··· Stored records
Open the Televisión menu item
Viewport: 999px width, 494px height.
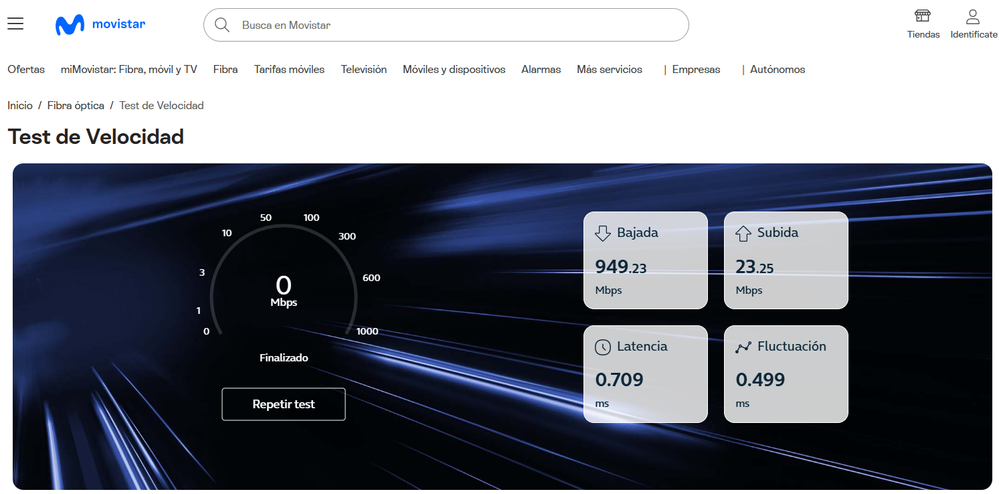coord(363,70)
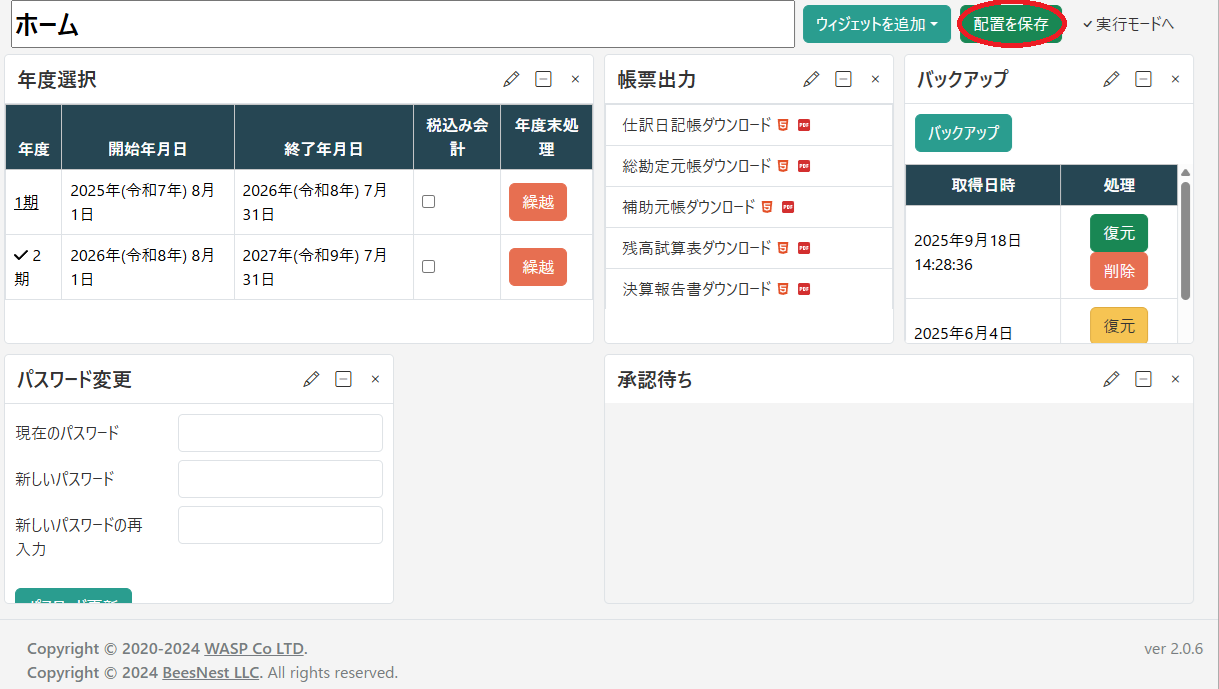Toggle 税込み会計 checkbox for 2期 row

pos(428,266)
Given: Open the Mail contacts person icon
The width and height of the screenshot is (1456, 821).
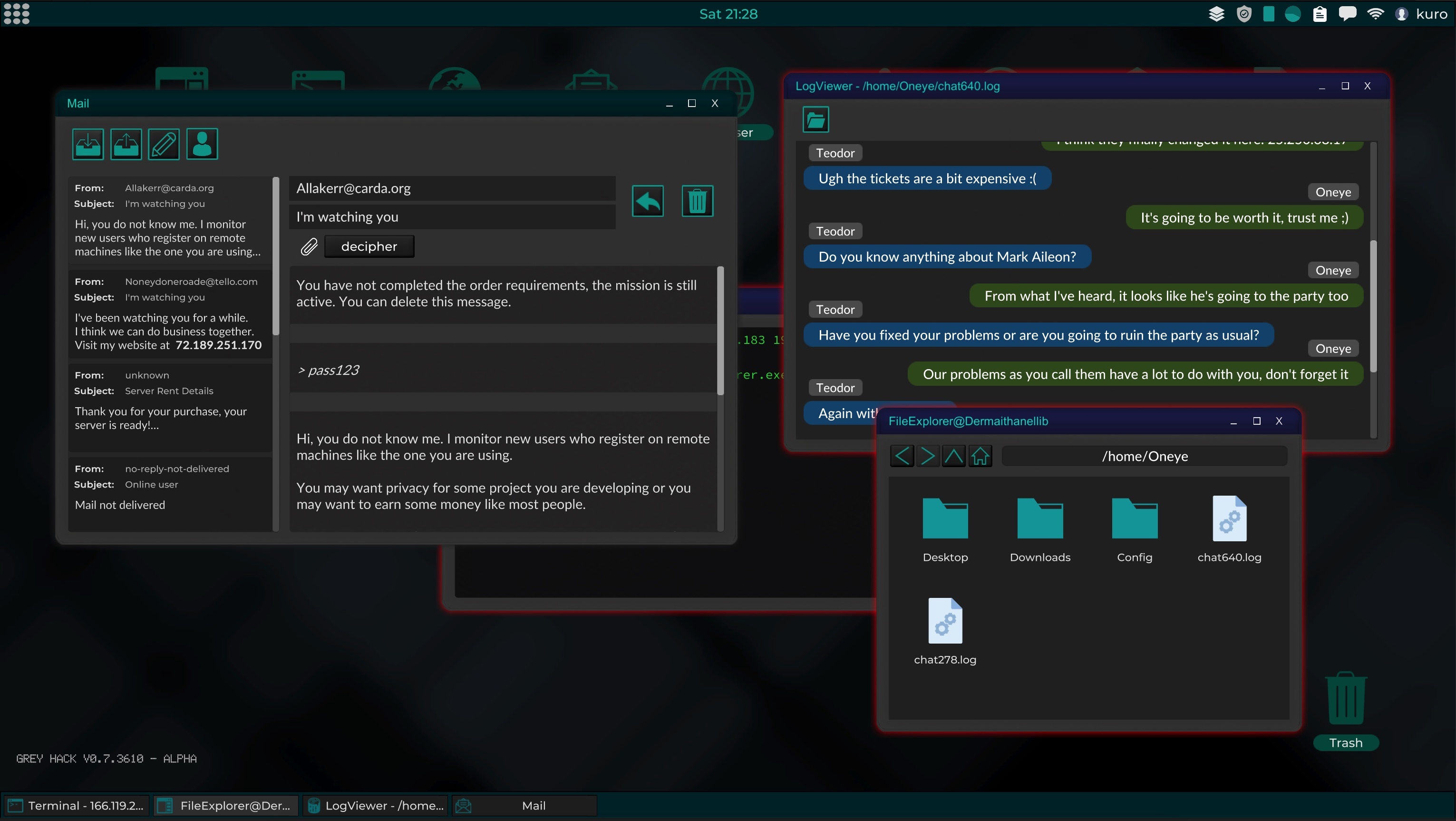Looking at the screenshot, I should (202, 144).
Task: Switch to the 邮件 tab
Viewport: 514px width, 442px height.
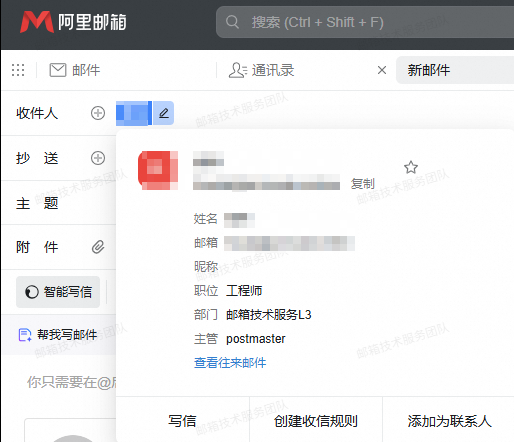Action: coord(75,70)
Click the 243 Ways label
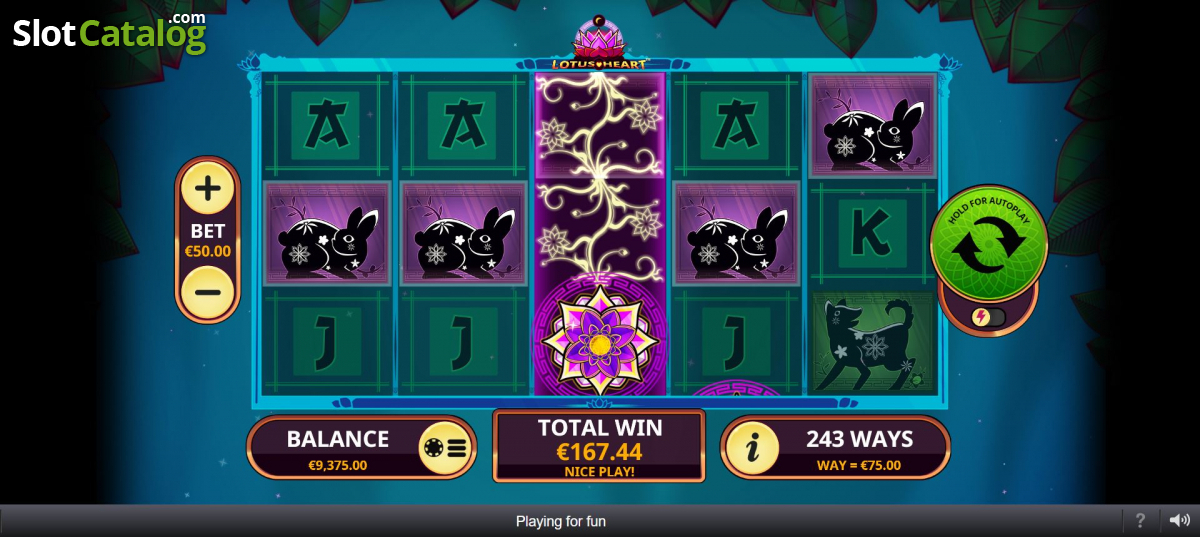The width and height of the screenshot is (1200, 537). [859, 439]
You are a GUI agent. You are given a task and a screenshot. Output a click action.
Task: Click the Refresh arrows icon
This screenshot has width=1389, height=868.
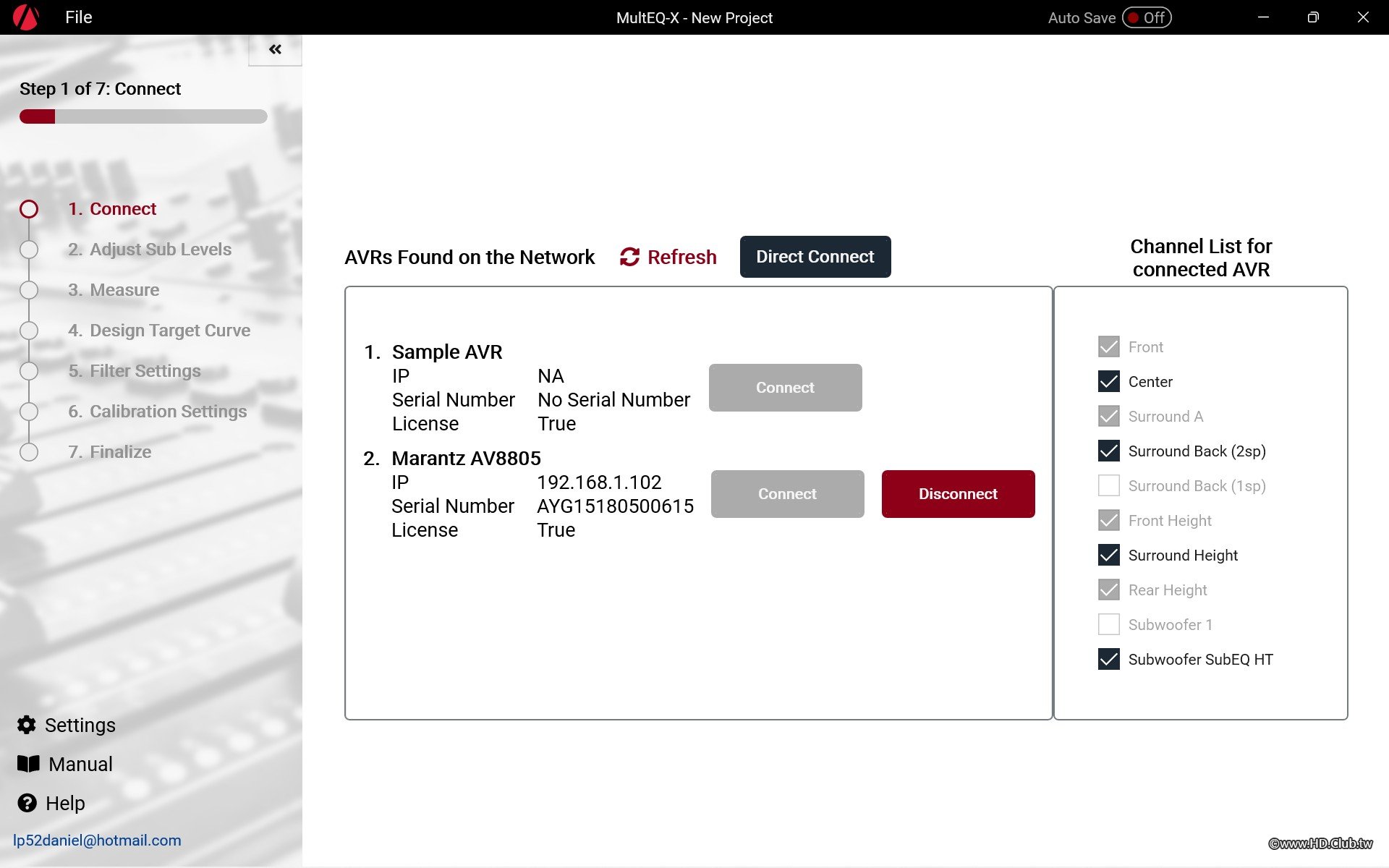[x=629, y=257]
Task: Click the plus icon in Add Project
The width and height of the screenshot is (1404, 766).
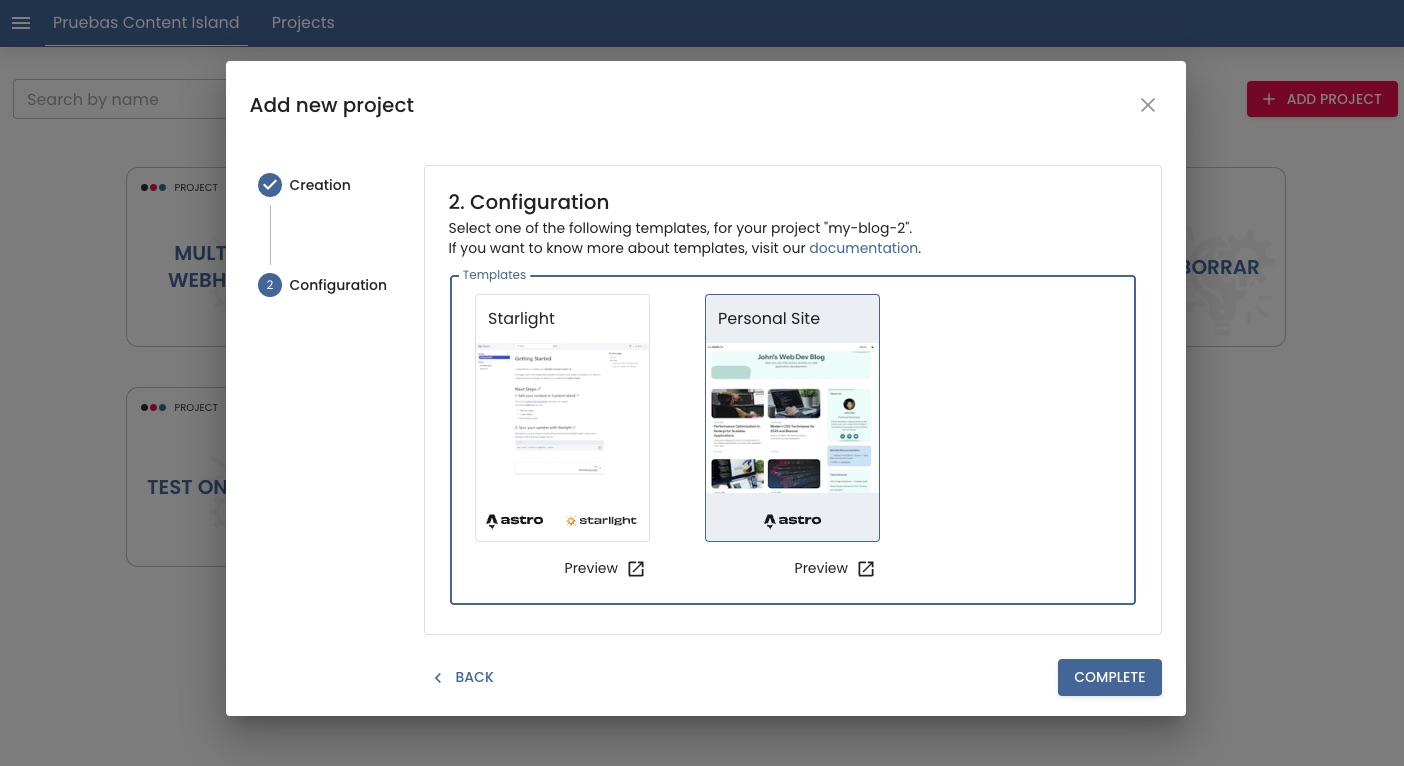Action: coord(1269,99)
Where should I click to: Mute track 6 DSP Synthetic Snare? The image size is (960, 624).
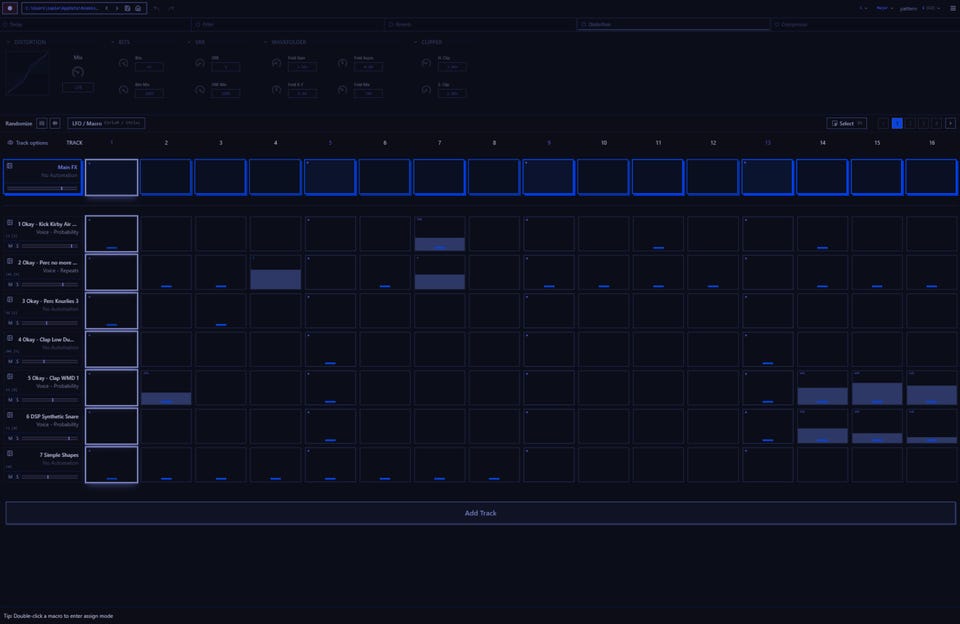coord(10,438)
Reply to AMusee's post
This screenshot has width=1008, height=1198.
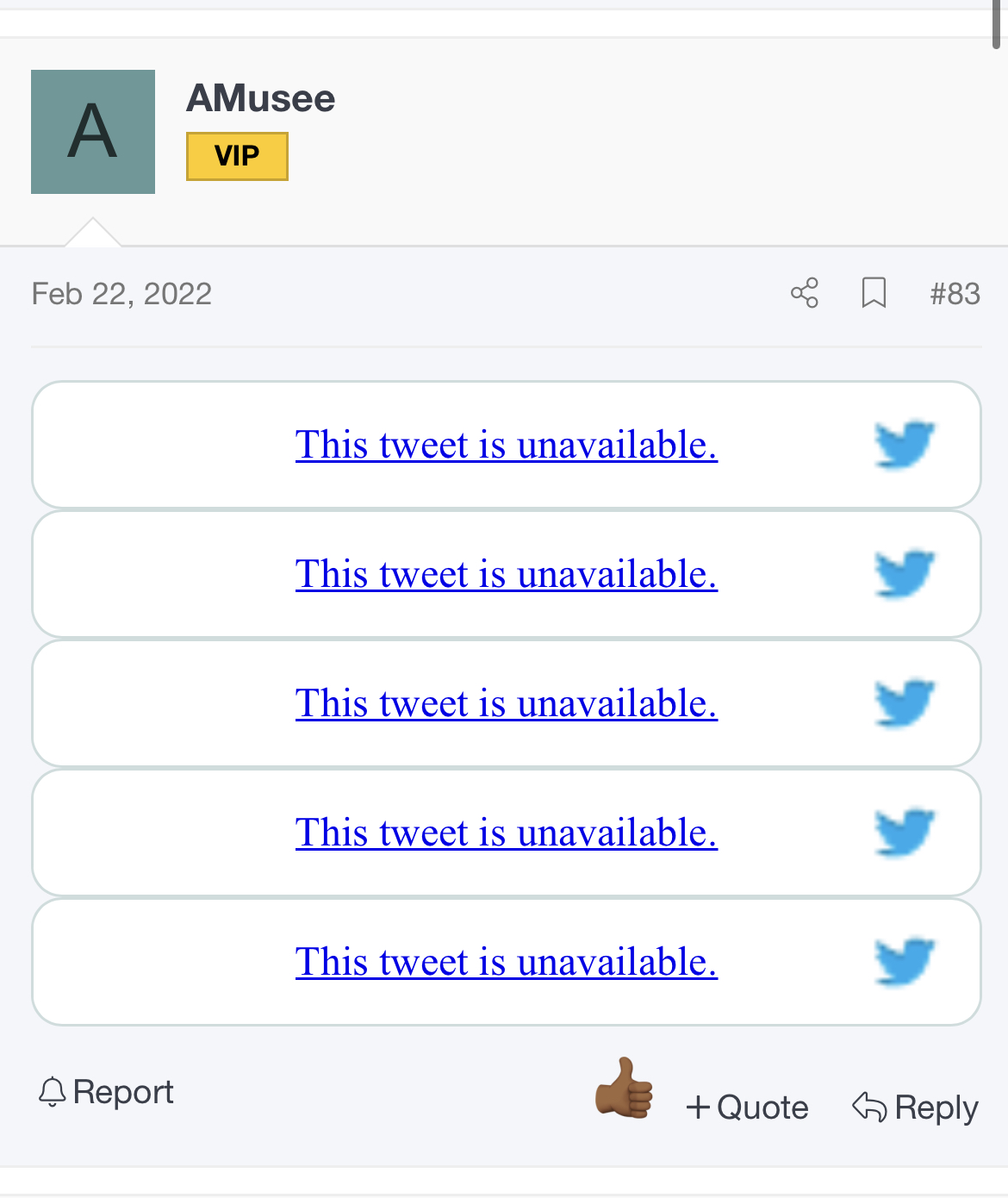(915, 1108)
······
Can you render all the records above as a Markdown table with the columns Row and Record line, one row per line, skipping blank lines and leaving the pictures out?

# Result of the exercise
| Row | Record line |
|---|---|
| 1 | Open the Televisión menu item |
| 2 | Viewport: 999px width, 494px height. |
| 3 | coord(363,70) |
| 4 | Toggle 税込み会計 checkbox for 2期 row |
| 5 | pos(428,266) |
| 6 | Given: Open the Mail contacts person icon |
| 7 | The width and height of the screenshot is (1456, 821). |
| 8 | Looking at the screenshot, I should (202, 144). |
| 9 | Task: Switch to the 邮件 tab |
| 10 | Viewport: 514px width, 442px height. |
| 11 | Action: coord(75,70) |
| 12 | Click the 243 Ways label |
| 13 | The width and height of the screenshot is (1200, 537). [859, 439] |
| 14 | You are a GUI agent. You are given a task and a screenshot. Output a click action. |
| 15 | Task: Click the Refresh arrows icon |
| 16 | This screenshot has width=1389, height=868. |
| 17 | [x=629, y=257] |
| 18 | Task: Click the plus icon in Add Project |
| 19 | The width and height of the screenshot is (1404, 766). |
| 20 | Action: coord(1269,99) |
| 21 | Where should I click to: Mute track 6 DSP Synthetic Snare? The image size is (960, 624). |
| 22 | coord(10,438) |
| 23 | Reply to AMusee's post |
| 24 | This screenshot has width=1008, height=1198. |
| 25 | (915, 1108) |